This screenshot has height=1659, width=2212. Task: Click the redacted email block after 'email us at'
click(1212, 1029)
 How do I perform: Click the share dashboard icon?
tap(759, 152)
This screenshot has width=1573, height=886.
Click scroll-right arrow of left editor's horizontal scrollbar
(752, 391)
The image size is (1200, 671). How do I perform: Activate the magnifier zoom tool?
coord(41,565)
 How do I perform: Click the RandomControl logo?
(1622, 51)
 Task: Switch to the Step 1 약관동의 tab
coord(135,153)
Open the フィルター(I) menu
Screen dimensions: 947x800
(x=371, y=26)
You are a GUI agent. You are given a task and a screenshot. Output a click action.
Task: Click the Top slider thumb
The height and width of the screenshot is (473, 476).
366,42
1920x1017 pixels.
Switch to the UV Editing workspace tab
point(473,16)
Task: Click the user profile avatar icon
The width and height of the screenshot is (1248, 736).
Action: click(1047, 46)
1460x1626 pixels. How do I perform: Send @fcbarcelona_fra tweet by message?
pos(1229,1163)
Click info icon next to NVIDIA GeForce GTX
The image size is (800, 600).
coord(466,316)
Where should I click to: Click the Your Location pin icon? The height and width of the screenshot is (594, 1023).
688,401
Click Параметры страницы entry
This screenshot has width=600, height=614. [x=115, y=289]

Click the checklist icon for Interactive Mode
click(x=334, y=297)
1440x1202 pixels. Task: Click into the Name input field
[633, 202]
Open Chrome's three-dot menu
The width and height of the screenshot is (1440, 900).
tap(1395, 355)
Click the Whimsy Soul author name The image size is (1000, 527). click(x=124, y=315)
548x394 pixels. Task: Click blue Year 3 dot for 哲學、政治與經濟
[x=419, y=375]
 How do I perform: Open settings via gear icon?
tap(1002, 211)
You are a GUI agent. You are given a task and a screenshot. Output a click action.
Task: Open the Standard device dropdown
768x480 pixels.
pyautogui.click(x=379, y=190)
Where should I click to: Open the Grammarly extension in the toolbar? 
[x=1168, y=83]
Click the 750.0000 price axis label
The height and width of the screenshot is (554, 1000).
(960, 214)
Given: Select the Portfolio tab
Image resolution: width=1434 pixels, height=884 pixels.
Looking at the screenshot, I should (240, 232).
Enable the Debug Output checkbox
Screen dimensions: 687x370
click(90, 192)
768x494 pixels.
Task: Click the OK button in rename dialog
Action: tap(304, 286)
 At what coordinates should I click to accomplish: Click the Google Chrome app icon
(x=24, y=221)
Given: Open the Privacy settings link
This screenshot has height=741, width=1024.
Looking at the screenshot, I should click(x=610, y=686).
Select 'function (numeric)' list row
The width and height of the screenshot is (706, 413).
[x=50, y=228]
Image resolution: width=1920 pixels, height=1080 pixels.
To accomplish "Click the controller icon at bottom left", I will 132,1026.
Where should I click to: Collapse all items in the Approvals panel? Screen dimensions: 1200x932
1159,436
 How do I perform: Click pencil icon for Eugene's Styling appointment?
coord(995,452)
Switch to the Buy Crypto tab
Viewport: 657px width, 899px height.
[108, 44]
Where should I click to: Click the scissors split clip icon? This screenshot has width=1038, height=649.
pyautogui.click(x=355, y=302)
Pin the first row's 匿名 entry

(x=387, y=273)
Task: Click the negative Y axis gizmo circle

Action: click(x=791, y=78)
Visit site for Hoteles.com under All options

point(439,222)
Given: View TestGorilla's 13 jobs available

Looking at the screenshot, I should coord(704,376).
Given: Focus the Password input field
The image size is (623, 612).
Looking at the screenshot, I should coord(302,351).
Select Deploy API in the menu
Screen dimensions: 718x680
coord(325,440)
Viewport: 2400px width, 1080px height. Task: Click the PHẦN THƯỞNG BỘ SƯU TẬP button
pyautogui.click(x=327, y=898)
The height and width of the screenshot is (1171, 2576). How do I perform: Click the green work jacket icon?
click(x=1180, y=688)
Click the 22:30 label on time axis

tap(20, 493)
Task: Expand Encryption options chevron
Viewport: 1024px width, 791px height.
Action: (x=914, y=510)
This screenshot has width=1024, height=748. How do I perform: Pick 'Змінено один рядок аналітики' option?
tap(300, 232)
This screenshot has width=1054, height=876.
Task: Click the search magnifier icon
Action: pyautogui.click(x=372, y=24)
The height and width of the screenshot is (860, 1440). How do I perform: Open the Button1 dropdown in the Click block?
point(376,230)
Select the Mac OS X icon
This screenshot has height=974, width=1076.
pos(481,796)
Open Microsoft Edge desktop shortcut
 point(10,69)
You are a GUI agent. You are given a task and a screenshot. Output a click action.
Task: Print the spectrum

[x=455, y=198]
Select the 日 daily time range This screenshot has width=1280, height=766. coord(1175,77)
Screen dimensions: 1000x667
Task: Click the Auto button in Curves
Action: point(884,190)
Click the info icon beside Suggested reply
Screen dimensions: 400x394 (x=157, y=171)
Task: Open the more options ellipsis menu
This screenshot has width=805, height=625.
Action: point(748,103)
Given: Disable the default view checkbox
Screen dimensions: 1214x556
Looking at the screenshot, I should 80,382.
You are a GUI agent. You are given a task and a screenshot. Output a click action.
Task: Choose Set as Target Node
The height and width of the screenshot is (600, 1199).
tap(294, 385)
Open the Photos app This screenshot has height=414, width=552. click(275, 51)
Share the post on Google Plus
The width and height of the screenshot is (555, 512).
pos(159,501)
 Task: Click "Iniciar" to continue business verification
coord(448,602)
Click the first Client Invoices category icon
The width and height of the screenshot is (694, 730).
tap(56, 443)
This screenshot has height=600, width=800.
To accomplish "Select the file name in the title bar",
--------------------------------
TASK ITEM >> Write the records out again. Each one must match exactly.

RESULT OF THIS TASK >>
This screenshot has height=1659, width=2212. Task: Click the redacted email block after 'email us at'
click(1212, 1029)
 How do I perform: Click the share dashboard icon?
tap(759, 152)
This screenshot has width=1573, height=886.
Click scroll-right arrow of left editor's horizontal scrollbar
(752, 391)
The image size is (1200, 671). How do I perform: Activate the magnifier zoom tool?
coord(41,565)
 How do I perform: Click the RandomControl logo?
(1622, 51)
 Task: Switch to the Step 1 약관동의 tab
coord(135,153)
Open the フィルター(I) menu
Screen dimensions: 947x800
(x=371, y=26)
You are a GUI agent. You are given a task and a screenshot. Output a click action.
Task: Click the Top slider thumb
The height and width of the screenshot is (473, 476).
366,42
1920x1017 pixels.
Switch to the UV Editing workspace tab
point(473,16)
Task: Click the user profile avatar icon
The width and height of the screenshot is (1248, 736).
Action: click(1047, 46)
1460x1626 pixels. How do I perform: Send @fcbarcelona_fra tweet by message?
pos(1229,1163)
Click info icon next to NVIDIA GeForce GTX
The image size is (800, 600).
coord(466,316)
Where should I click to: Click the Your Location pin icon? The height and width of the screenshot is (594, 1023).
688,401
Click Параметры страницы entry
This screenshot has width=600, height=614. [x=115, y=289]

Click the checklist icon for Interactive Mode
click(x=334, y=297)
1440x1202 pixels. Task: Click into the Name input field
[633, 202]
Open Chrome's three-dot menu
The width and height of the screenshot is (1440, 900).
tap(1395, 355)
Click the Whimsy Soul author name The image size is (1000, 527). click(x=124, y=315)
548x394 pixels. Task: Click blue Year 3 dot for 哲學、政治與經濟
[x=419, y=375]
 How do I perform: Open settings via gear icon?
tap(1002, 211)
You are a GUI agent. You are given a task and a screenshot. Output a click action.
Task: Open the Standard device dropdown
768x480 pixels.
pyautogui.click(x=379, y=190)
Where should I click to: Open the Grammarly extension in the toolbar? 
[x=1168, y=83]
Click the 750.0000 price axis label
The height and width of the screenshot is (554, 1000).
(960, 214)
Given: Select the Portfolio tab
Image resolution: width=1434 pixels, height=884 pixels.
Looking at the screenshot, I should (240, 232).
Enable the Debug Output checkbox
Screen dimensions: 687x370
click(90, 192)
768x494 pixels.
Task: Click the OK button in rename dialog
Action: tap(304, 286)
 At what coordinates should I click to accomplish: Click the Google Chrome app icon
(x=24, y=221)
Given: Open the Privacy settings link
This screenshot has height=741, width=1024.
Looking at the screenshot, I should click(x=610, y=686).
Select 'function (numeric)' list row
The width and height of the screenshot is (706, 413).
[x=50, y=228]
Image resolution: width=1920 pixels, height=1080 pixels.
To accomplish "Click the controller icon at bottom left", I will 132,1026.
Where should I click to: Collapse all items in the Approvals panel? Screen dimensions: 1200x932
1159,436
 How do I perform: Click pencil icon for Eugene's Styling appointment?
coord(995,452)
Switch to the Buy Crypto tab
Viewport: 657px width, 899px height.
[108, 44]
Where should I click to: Click the scissors split clip icon? This screenshot has width=1038, height=649.
pyautogui.click(x=355, y=302)
Pin the first row's 匿名 entry

(x=387, y=273)
Task: Click the negative Y axis gizmo circle

Action: click(x=791, y=78)
Visit site for Hoteles.com under All options

point(439,222)
Given: View TestGorilla's 13 jobs available

Looking at the screenshot, I should coord(704,376).
Given: Focus the Password input field
The image size is (623, 612).
Looking at the screenshot, I should coord(302,351).
Select Deploy API in the menu
Screen dimensions: 718x680
coord(325,440)
Viewport: 2400px width, 1080px height. Task: Click the PHẦN THƯỞNG BỘ SƯU TẬP button
pyautogui.click(x=327, y=898)
The height and width of the screenshot is (1171, 2576). How do I perform: Click the green work jacket icon?
click(x=1180, y=688)
Click the 22:30 label on time axis

tap(20, 493)
Task: Expand Encryption options chevron
Viewport: 1024px width, 791px height.
Action: (x=914, y=510)
This screenshot has width=1024, height=748. How do I perform: Pick 'Змінено один рядок аналітики' option?
tap(300, 232)
This screenshot has width=1054, height=876.
Task: Click the search magnifier icon
Action: pyautogui.click(x=372, y=24)
The height and width of the screenshot is (860, 1440). How do I perform: Open the Button1 dropdown in the Click block?
point(376,230)
Select the Mac OS X icon
This screenshot has height=974, width=1076.
pos(481,796)
Open Microsoft Edge desktop shortcut
 point(10,69)
You are a GUI agent. You are given a task and a screenshot. Output a click action.
Task: Print the spectrum

[x=455, y=198]
Select the 日 daily time range This screenshot has width=1280, height=766. coord(1175,77)
Screen dimensions: 1000x667
Task: Click the Auto button in Curves
Action: point(884,190)
Click the info icon beside Suggested reply
Screen dimensions: 400x394 (x=157, y=171)
Task: Open the more options ellipsis menu
This screenshot has width=805, height=625.
Action: point(748,103)
Given: Disable the default view checkbox
Screen dimensions: 1214x556
Looking at the screenshot, I should 80,382.
You are a GUI agent. You are given a task and a screenshot. Output a click action.
Task: Choose Set as Target Node
The height and width of the screenshot is (600, 1199).
tap(294, 385)
Open the Photos app This screenshot has height=414, width=552. click(275, 51)
Share the post on Google Plus
The width and height of the screenshot is (555, 512).
pos(159,501)
 Task: Click "Iniciar" to continue business verification
coord(448,602)
Click the first Client Invoices category icon
The width and height of the screenshot is (694, 730).
tap(56, 443)
This screenshot has height=600, width=800.
To accomplish "Select the file name in the title bar",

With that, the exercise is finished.